Provided records –
=====

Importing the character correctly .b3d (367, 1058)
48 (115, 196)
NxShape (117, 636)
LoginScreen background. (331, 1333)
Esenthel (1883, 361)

=====

Activity – Write the listing out again, exactly as shown above.

Result –
Importing the character correctly .b3d (367, 1058)
48 (115, 196)
NxShape (117, 636)
LoginScreen background. (331, 1333)
Esenthel (1883, 361)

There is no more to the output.